Bu gelişmeler ışığında geçtiğimiz yıl stokları eritme çabasında olan sektörde üretimin tekrar artmaya başladığını söyleyen Çenesiz, “Önümüzdeki fırsatları gördüğü için sektör üretimi yavaş yavaş artırıyor” dedi. Çenesiz’e göre Türkiye’nin rekabet gücünü koruması ve ihracatta arzu edilen rakamlara ulaşması için ise döviz kurunun 2025 yılı ikinci yarısında bir önceki yılın aynı dönemindeki ÜFE artışı kadar artmasını beklediklerini söyledi.
2025 yılında Türk Seramik ve Banyo sektörünün ihracat rekabet gücü, çeşitli ekonomik faktörler ve sektör dinamikleri doğrultusunda şekillenecek. Bu süreçte öne çıkan başlıca faktörler şunlardır:
1. Döviz Kuru ve ÜFE Artışı
- Sektör temsilcileri, döviz kurunun 2025 yılı ikinci yarısında bir önceki yılın aynı dönemindeki ÜFE artışı kadar yükselmesini bekliyor.
- Döviz kurundaki bu artış, ihracat yapan firmalar için maliyet avantajı sağlayabilir ve uluslararası pazarlarda daha rekabetçi fiyatlarla satış yapmalarına olanak tanıyabilir.
2. Üretimdeki Artış ve Stok Yönetimi
- 2024 yılında stokları eritmeye odaklanan sektör, 2025 yılı itibarıyla üretimi artırmaya başladı.
- Bu artış, ihracata yönelimi destekleyebilir ve global pazarlardaki talebe daha iyi cevap verilmesini sağlayabilir.
3. Global Talep ve Rakip Ülkelerle Rekabet
- Avrupa ve Orta Doğu pazarlarındaki talep, Türk seramik ve banyo sektörünün büyümesinde kritik bir rol oynayacak.
- İspanya, İtalya ve Çin gibi rakip ülkelerle fiyat ve kalite rekabeti, sektörün ihracat performansını doğrudan etkileyecek.
4. Enerji ve Hammadde Maliyetleri
- Seramik ve banyo sektörü, yüksek enerji tüketimine sahip olduğundan enerji fiyatlarındaki dalgalanmalar üretim maliyetlerini artırabilir.
- Yerel ve uluslararası hammadde fiyatları, firmaların kârlılığı ve rekabet gücünde belirleyici olacak.
5. Yeşil Dönüşüm ve Sürdürülebilirlik
- Avrupa Birliği’nin Yeşil Mutabakatı, ihracat yapan firmalar için önemli bir uyum süreci gerektiriyor.

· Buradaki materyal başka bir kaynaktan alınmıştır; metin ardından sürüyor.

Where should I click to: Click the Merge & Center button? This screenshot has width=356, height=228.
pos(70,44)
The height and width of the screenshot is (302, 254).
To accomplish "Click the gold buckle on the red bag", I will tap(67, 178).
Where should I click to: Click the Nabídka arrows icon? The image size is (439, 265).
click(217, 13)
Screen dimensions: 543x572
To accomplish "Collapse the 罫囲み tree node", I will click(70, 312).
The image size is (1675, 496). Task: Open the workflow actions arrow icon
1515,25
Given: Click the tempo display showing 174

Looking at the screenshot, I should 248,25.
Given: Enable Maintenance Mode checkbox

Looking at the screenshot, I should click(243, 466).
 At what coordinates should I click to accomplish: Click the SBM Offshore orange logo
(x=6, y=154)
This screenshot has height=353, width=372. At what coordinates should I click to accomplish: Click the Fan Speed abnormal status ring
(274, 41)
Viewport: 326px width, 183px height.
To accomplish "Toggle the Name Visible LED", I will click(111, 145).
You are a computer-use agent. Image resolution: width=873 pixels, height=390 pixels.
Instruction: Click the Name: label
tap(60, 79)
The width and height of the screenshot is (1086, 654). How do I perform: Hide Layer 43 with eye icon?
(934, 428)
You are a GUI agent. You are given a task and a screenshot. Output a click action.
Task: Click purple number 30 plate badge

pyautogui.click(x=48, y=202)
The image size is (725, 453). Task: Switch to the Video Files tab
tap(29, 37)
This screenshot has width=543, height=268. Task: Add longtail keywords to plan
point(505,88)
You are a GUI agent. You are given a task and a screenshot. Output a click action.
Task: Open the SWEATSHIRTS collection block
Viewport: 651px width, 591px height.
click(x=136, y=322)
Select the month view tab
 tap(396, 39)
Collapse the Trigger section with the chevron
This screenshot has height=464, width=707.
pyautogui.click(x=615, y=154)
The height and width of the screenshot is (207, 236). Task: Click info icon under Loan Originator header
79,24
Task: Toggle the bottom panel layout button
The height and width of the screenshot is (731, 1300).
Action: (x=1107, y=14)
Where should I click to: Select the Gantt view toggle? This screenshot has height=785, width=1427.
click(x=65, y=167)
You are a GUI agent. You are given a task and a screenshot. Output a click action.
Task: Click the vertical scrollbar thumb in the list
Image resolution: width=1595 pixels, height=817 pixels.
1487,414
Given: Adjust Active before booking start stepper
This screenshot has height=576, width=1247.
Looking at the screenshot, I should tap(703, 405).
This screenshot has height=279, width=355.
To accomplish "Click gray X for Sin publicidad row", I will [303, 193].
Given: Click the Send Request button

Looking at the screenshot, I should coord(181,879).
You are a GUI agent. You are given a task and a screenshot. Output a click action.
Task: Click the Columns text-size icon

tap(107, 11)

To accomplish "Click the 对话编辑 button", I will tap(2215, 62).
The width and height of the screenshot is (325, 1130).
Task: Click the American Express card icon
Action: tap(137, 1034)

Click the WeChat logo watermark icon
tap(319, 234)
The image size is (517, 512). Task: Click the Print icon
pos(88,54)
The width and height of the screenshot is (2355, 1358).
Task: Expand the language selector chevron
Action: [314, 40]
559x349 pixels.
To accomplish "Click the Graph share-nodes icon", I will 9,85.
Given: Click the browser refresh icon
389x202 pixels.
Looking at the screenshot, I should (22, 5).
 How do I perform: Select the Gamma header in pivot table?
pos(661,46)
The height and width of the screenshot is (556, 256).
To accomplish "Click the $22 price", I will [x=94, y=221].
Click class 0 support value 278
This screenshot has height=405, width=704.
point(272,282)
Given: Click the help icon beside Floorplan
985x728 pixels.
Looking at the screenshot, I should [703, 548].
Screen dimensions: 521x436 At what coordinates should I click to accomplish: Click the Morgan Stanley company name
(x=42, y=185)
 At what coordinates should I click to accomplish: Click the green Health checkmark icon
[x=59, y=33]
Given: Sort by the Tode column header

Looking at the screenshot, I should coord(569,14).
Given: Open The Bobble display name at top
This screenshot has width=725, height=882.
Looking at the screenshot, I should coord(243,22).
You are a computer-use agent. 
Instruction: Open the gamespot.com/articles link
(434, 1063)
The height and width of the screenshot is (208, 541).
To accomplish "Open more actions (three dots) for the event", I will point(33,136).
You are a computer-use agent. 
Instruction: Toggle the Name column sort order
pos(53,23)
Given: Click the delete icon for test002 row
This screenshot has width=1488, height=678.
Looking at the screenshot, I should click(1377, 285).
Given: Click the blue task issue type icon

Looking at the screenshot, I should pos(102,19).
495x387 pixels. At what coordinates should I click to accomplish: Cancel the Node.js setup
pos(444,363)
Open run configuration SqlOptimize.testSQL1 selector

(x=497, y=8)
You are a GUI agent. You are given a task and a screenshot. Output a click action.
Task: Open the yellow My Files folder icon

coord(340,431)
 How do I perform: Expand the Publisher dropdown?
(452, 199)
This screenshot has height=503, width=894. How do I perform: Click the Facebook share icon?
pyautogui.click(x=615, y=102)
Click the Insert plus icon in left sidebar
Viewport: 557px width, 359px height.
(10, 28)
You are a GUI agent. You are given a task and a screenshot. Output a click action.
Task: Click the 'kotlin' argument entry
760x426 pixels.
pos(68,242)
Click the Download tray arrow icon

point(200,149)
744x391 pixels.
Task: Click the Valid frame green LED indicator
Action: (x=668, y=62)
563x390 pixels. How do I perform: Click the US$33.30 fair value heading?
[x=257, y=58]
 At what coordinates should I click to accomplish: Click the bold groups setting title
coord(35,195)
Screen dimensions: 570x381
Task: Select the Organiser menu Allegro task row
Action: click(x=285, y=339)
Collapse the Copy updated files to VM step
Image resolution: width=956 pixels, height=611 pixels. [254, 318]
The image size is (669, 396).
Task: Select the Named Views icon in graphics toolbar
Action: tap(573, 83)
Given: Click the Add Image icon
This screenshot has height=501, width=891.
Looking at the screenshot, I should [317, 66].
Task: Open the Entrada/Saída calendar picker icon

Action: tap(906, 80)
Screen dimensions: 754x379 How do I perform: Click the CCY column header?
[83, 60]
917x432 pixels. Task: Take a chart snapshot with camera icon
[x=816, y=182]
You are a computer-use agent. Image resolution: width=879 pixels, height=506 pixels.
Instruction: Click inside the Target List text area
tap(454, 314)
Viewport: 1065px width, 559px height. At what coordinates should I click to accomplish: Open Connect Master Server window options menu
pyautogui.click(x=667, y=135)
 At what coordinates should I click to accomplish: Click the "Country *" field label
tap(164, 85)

- Düşük karbon salınımlı üretim yapan firmalar, Avrupa pazarında daha avantajlı konuma gelebilir.
Sonuç: 2025 Yılında Rekabet Gücü Artacak mı?
Türk Seramik ve Banyo sektörü, üretim artışı, döviz kuru avantajı ve global talepteki gelişmeler doğrultusunda rekabet gücünü artırabilir. Ancak enerji maliyetleri, rakip ülkelerle fiyat rekabeti ve sürdürülebilirlik kriterleri, sektörün büyüme hızını ve ihracat hedeflerini belirleyen kritik unsurlar olacak.